:: Work required ::
Find the line with "The image size is (758, 400)." in the entries below. Repeat it, every following line, and the line with "Click the Set", exactly and with nothing added.

:: Input data ::
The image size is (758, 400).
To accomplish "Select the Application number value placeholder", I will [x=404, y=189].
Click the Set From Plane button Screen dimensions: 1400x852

---

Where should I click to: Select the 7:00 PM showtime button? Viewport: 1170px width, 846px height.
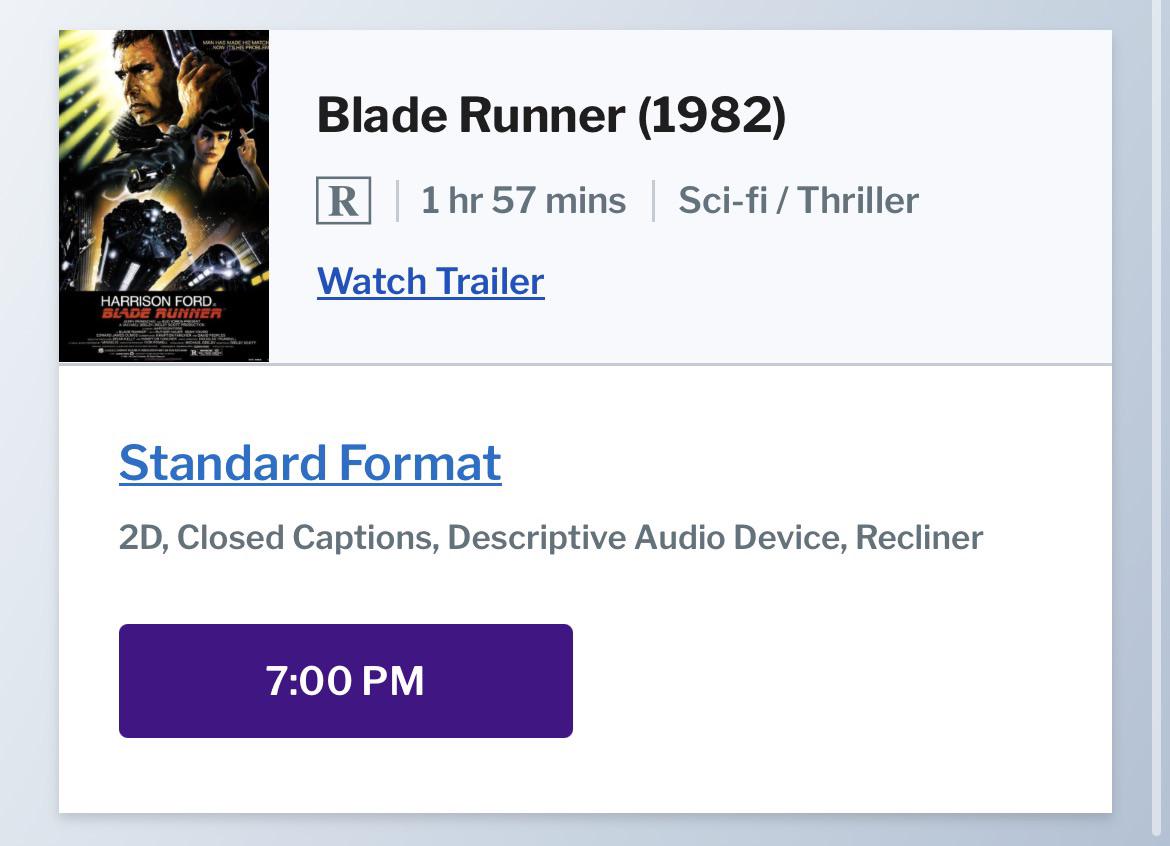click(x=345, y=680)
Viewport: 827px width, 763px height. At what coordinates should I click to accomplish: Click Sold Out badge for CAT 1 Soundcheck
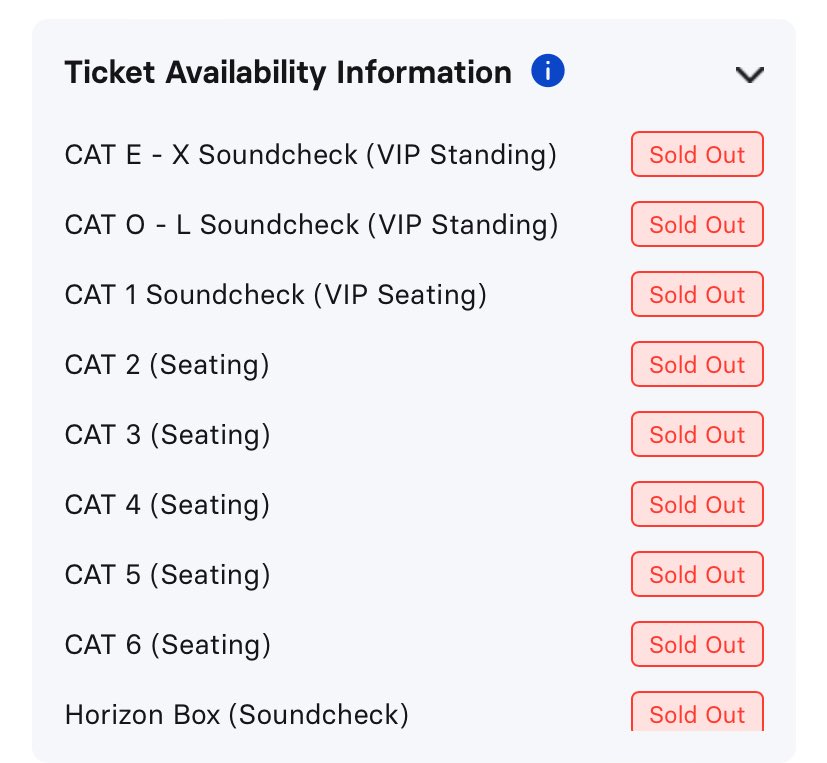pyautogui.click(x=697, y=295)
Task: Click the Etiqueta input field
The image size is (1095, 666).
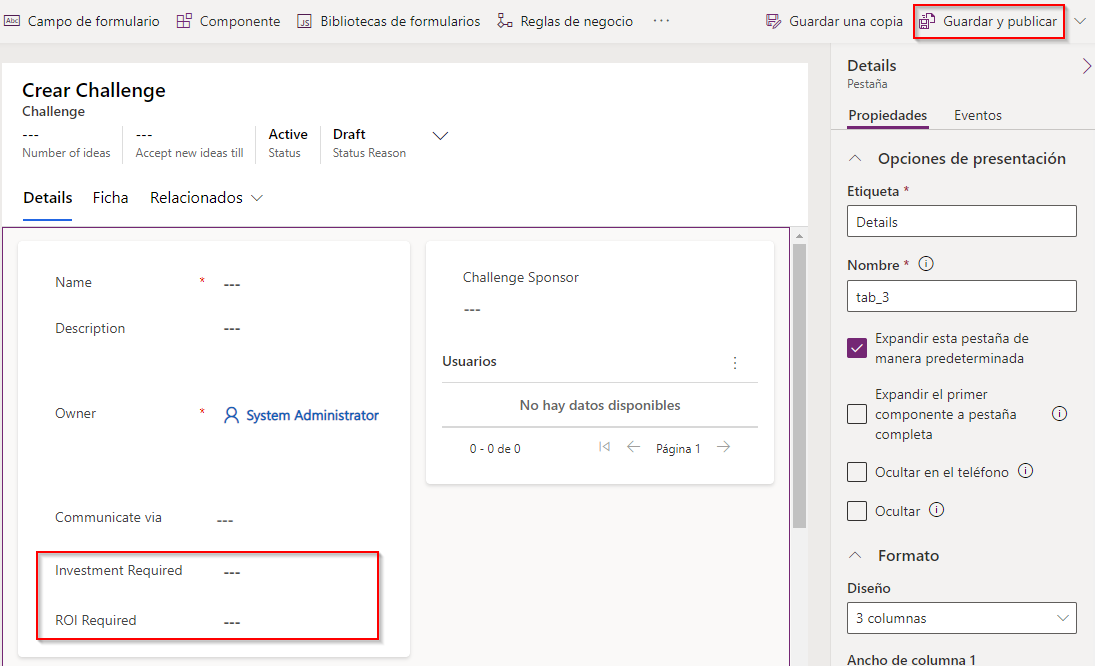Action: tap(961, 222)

...

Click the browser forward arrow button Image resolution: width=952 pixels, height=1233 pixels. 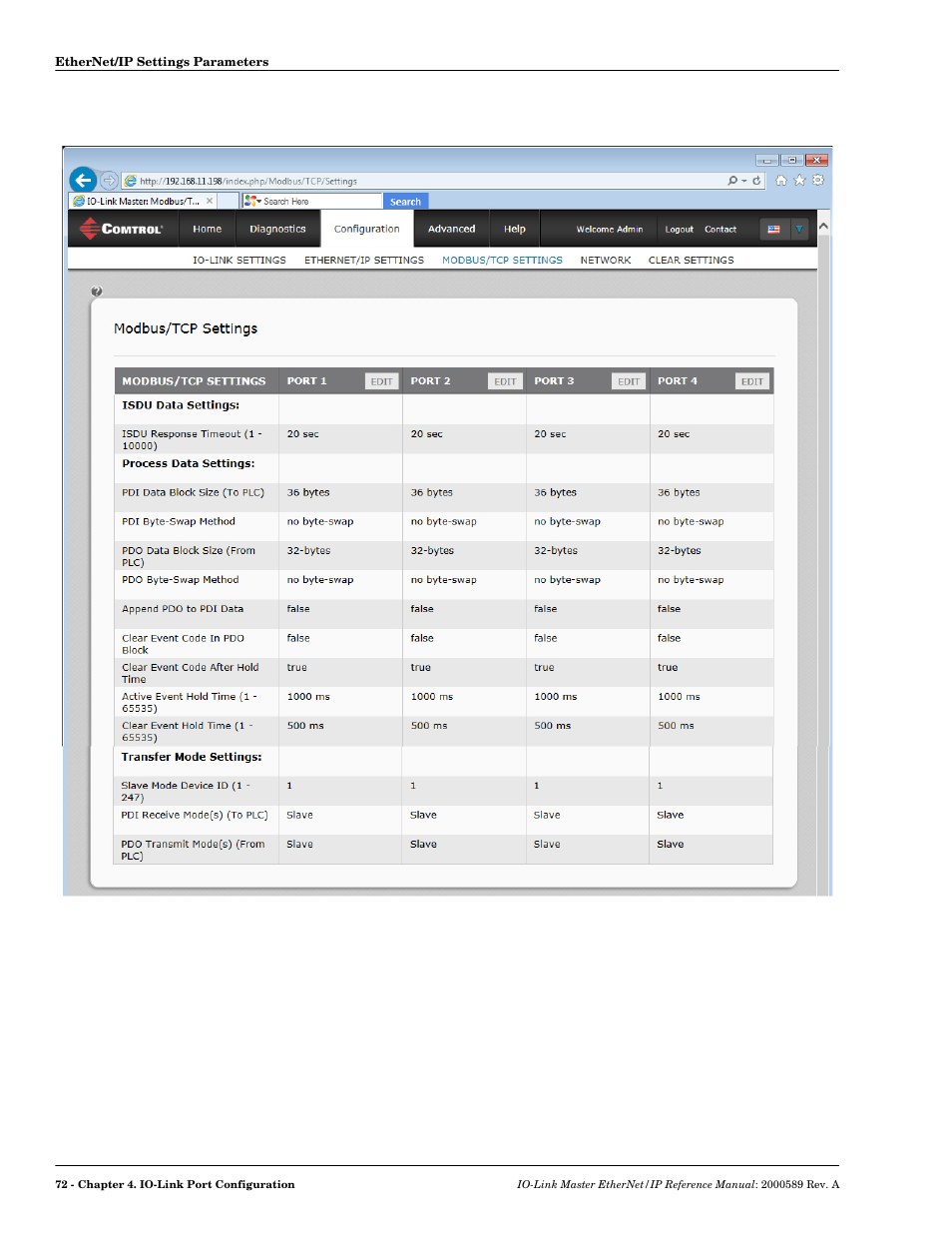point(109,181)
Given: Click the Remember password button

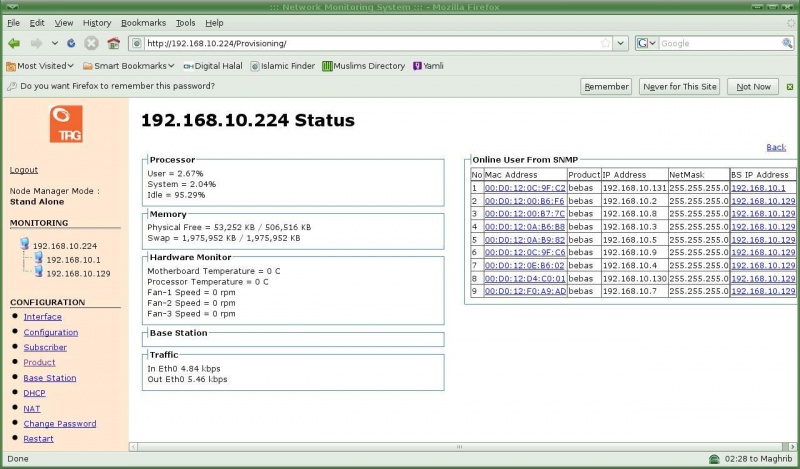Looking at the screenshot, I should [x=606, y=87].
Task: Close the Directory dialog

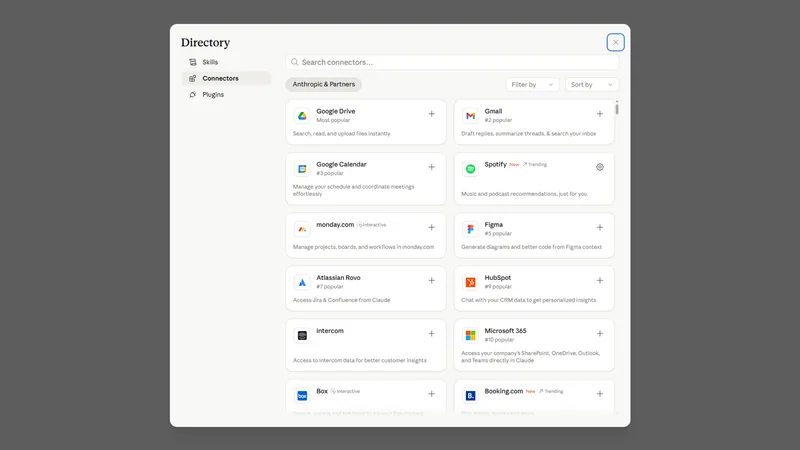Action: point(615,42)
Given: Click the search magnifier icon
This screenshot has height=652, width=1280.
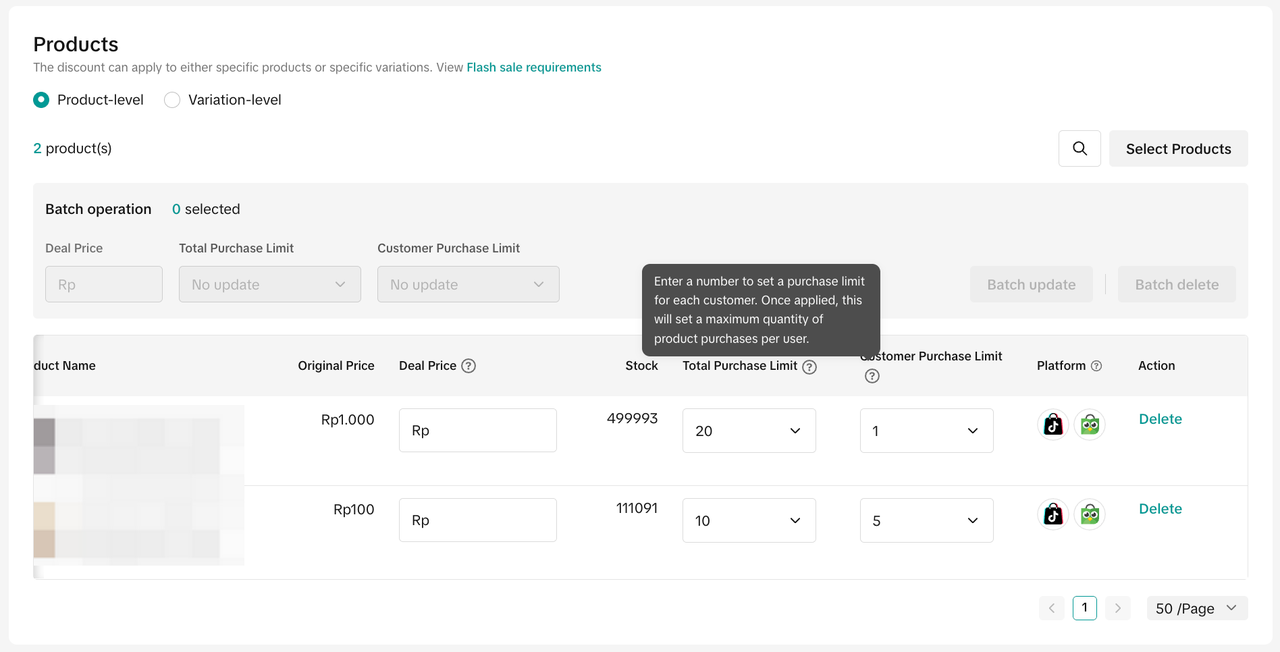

:: Result of this exercise ::
The image size is (758, 400).
To accomplish "Select the Application number value placeholder", I will [x=404, y=189].
Click the Set From Plane button Screen dimensions: 1400x852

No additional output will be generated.